Circ_0003170 aggravates human hippocampal neuron injuries by regulating the mir-421/ccl2 axis in cells models of epilepsy

Abstract

Emerging evidence proposes that circular RNAs (circRNAs) are involved in epilep-togenesis. This study aimed to investigate the role and the function mechanism of circ_0003170 in epilepsy models in vitro. Epilepsy models were established in human hippocampal neurons treated by magnesium-free (Mg2+-free) solution. The expression of circ_003170, miR-421 and C-C motif chemokine ligand 2 (CCL2) was detected by qRT-PCR. The putative interaction between miR-421 and circ_003170 or CCL2 was validated by dual-luciferase reporter assay and RIP assay. The protein level of CCL2 was detected by Western blot. Cell viability was detected by CCK-8 assay, and cell cycle and apoptosis were monitored by flow cytometry. The content of superoxide dismutase (SOD) and malondialdehyde (MDA) and the activity of caspase-3 were assessed using commercial kits.
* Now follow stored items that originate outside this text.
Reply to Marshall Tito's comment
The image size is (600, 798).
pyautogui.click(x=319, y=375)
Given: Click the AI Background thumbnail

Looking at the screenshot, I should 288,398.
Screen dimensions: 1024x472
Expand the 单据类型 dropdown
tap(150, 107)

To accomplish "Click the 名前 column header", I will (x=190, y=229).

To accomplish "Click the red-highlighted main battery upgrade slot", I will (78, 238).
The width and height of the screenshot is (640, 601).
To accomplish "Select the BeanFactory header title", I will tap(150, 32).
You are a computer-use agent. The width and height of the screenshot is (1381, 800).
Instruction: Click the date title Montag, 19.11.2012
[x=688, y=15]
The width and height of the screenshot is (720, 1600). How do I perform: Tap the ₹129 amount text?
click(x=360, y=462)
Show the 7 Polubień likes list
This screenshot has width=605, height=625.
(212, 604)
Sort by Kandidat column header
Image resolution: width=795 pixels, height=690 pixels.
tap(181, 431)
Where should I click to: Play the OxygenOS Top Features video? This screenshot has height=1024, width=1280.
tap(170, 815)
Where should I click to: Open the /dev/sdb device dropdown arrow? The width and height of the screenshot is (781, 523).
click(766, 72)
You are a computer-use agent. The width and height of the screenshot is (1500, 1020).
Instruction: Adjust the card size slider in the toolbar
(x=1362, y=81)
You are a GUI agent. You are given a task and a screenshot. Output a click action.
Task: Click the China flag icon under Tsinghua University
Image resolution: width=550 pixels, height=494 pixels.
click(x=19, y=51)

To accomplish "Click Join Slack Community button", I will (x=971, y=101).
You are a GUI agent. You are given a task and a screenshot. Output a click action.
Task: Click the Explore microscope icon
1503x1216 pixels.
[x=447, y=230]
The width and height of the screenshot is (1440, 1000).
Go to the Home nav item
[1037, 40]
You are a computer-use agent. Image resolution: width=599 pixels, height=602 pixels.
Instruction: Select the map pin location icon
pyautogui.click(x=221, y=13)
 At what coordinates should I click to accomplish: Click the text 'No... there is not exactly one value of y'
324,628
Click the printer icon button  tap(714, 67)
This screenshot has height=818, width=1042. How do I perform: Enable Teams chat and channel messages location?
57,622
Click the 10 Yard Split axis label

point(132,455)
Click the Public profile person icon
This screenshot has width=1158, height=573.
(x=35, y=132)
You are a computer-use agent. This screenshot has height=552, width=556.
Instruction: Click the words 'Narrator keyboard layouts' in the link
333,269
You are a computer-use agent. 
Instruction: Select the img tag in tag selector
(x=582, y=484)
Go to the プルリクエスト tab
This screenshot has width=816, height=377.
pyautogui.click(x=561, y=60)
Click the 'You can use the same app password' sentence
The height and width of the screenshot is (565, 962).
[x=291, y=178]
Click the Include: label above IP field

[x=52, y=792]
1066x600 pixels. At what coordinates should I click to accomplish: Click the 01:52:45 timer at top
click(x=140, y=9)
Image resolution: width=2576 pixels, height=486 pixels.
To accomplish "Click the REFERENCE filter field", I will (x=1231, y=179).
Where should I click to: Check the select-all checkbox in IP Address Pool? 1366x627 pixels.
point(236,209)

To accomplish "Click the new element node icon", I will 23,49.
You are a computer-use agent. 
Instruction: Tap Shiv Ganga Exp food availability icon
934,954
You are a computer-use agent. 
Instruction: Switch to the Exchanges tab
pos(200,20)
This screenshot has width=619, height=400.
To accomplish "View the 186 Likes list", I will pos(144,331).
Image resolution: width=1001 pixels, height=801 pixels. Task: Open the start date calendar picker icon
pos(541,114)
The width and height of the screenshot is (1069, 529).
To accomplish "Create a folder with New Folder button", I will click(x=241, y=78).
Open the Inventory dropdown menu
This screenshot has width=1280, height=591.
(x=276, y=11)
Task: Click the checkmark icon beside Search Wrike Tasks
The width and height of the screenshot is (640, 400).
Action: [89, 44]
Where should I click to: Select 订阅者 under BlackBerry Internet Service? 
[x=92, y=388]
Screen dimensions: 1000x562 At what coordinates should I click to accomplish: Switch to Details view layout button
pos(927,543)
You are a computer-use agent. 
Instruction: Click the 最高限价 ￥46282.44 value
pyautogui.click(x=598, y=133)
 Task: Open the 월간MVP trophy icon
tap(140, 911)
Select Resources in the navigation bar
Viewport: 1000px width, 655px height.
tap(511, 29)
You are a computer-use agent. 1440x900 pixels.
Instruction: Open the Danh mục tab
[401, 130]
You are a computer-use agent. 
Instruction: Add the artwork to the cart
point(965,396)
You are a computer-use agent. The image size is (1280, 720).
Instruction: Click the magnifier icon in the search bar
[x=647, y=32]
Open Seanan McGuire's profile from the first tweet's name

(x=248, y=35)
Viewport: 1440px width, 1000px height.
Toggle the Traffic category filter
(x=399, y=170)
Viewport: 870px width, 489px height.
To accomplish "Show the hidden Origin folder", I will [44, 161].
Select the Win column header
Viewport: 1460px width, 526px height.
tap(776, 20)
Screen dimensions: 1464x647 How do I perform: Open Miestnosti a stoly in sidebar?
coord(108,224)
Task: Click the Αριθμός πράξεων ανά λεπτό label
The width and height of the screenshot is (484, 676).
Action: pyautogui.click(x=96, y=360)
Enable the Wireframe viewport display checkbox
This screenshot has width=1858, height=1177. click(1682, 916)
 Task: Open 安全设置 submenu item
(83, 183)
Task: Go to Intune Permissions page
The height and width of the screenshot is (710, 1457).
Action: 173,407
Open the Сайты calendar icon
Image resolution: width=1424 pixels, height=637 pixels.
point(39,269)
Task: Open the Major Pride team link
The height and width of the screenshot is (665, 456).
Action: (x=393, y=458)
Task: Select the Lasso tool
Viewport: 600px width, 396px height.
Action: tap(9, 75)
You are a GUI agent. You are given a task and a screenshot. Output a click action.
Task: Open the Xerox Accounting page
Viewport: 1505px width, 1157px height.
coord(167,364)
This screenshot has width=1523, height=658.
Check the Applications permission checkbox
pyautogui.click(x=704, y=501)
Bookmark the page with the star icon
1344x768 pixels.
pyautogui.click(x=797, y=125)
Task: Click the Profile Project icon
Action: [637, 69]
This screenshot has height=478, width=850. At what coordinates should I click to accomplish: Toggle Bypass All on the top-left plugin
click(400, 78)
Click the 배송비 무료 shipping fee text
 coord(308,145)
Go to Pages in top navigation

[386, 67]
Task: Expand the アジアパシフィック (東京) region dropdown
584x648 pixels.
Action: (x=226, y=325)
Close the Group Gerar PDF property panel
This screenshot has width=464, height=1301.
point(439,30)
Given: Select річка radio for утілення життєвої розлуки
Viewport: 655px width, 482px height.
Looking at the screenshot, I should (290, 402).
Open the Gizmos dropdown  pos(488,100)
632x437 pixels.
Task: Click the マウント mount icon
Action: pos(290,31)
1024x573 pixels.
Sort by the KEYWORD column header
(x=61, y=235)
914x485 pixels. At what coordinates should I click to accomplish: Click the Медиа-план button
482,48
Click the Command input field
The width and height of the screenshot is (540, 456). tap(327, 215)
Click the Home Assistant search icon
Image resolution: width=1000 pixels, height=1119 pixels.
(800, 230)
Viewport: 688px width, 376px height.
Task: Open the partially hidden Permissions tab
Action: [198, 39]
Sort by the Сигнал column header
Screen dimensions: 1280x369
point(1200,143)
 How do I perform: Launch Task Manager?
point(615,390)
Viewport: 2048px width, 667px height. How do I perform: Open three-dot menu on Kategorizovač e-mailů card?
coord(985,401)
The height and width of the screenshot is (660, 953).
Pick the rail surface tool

The results showed that circ_0003170 and CCL2 expression was enhanced, while miR-421 expression was declined in temporal lobe epilepsy serum specimens and Mg2+-free-induced neurons. circ_0003170 knockdown ameliorated Mg2+-free-induced cell cycle arrest, oxidative stress and apoptosis in neurons by enriching miR-421. Further analysis presented that miR-421 overexpression alleviated Mg2+-free-induced cell injuries by depleting CCL2. CCL2 overexpression reversed the effects of circ_0003170 knockdown. Overall, circ_0003170 knockdown ameliorated Mg2+-free-induced human hippocampal neuron injuries by mediating the miR-421/CCL2 axis.